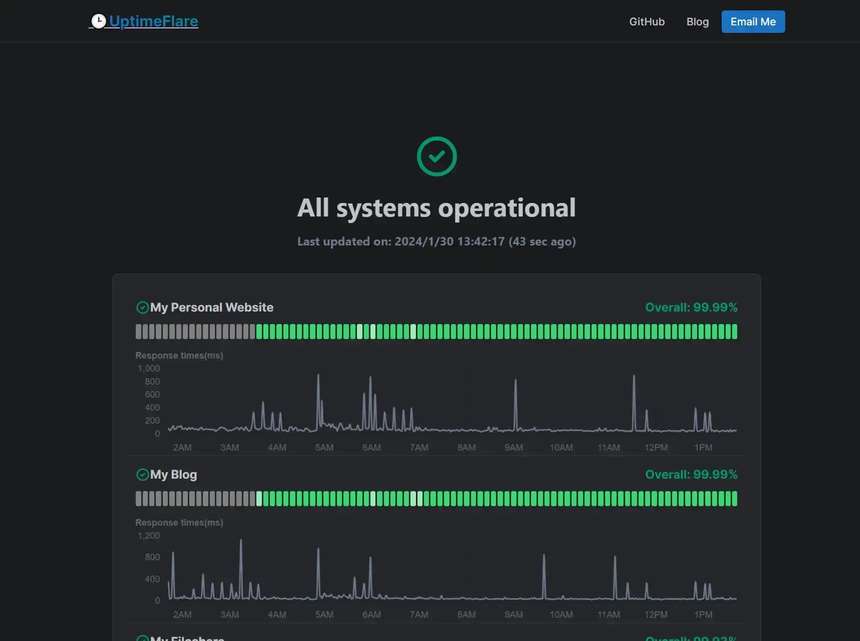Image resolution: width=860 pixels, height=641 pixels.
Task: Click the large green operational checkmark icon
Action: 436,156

================================

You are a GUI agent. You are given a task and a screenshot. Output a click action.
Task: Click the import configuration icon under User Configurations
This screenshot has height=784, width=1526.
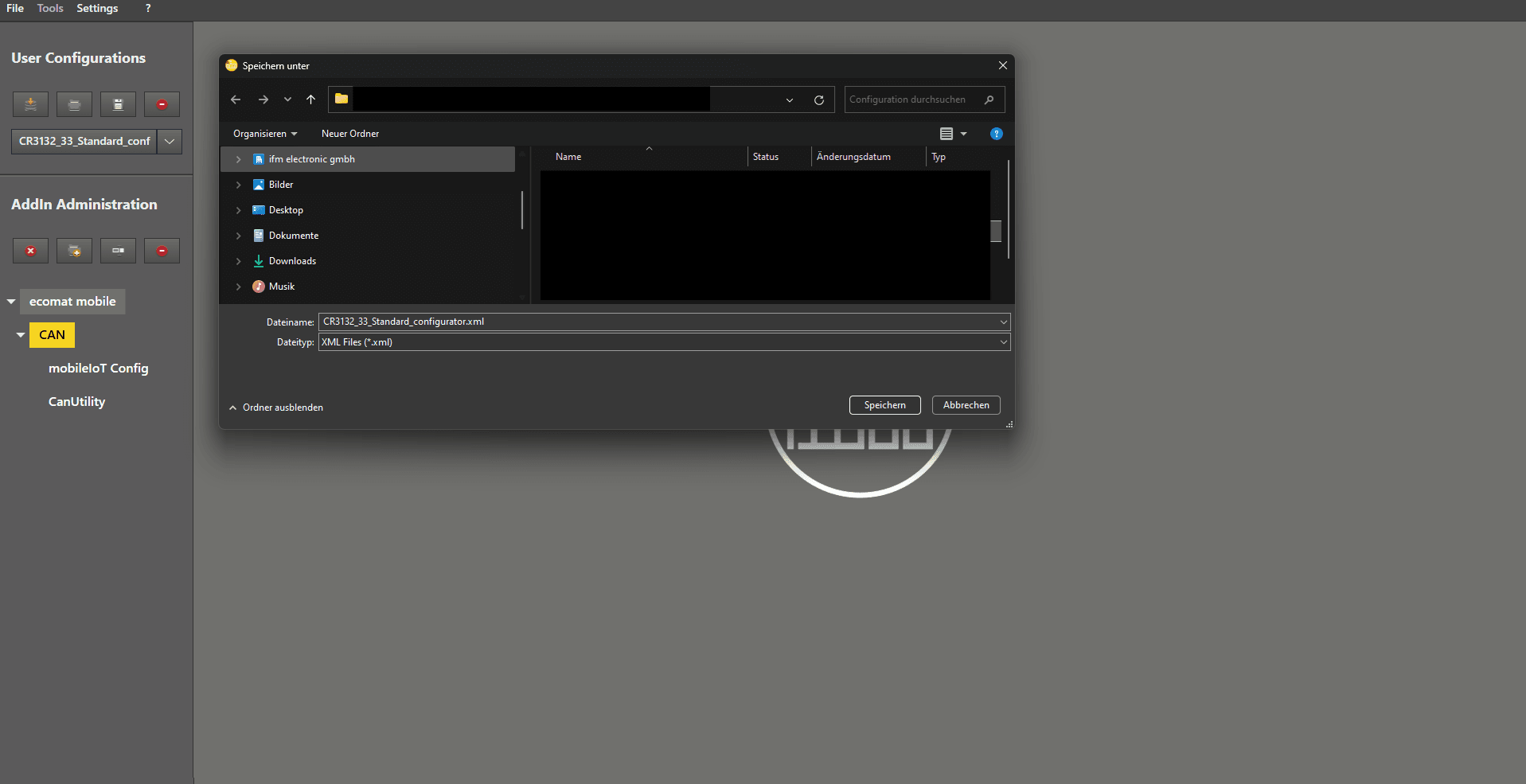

================================

REQUIREMENT -
What do you get when you quote the listing from the line containing "You are a GUI" through the line containing "This screenshot has height=784, width=1526.", keeping every line word for word?

EXERCISE SOLUTION -
You are a GUI agent. You are given a task and a screenshot. Output a click action.
Task: Click the import configuration icon under User Configurations
This screenshot has height=784, width=1526.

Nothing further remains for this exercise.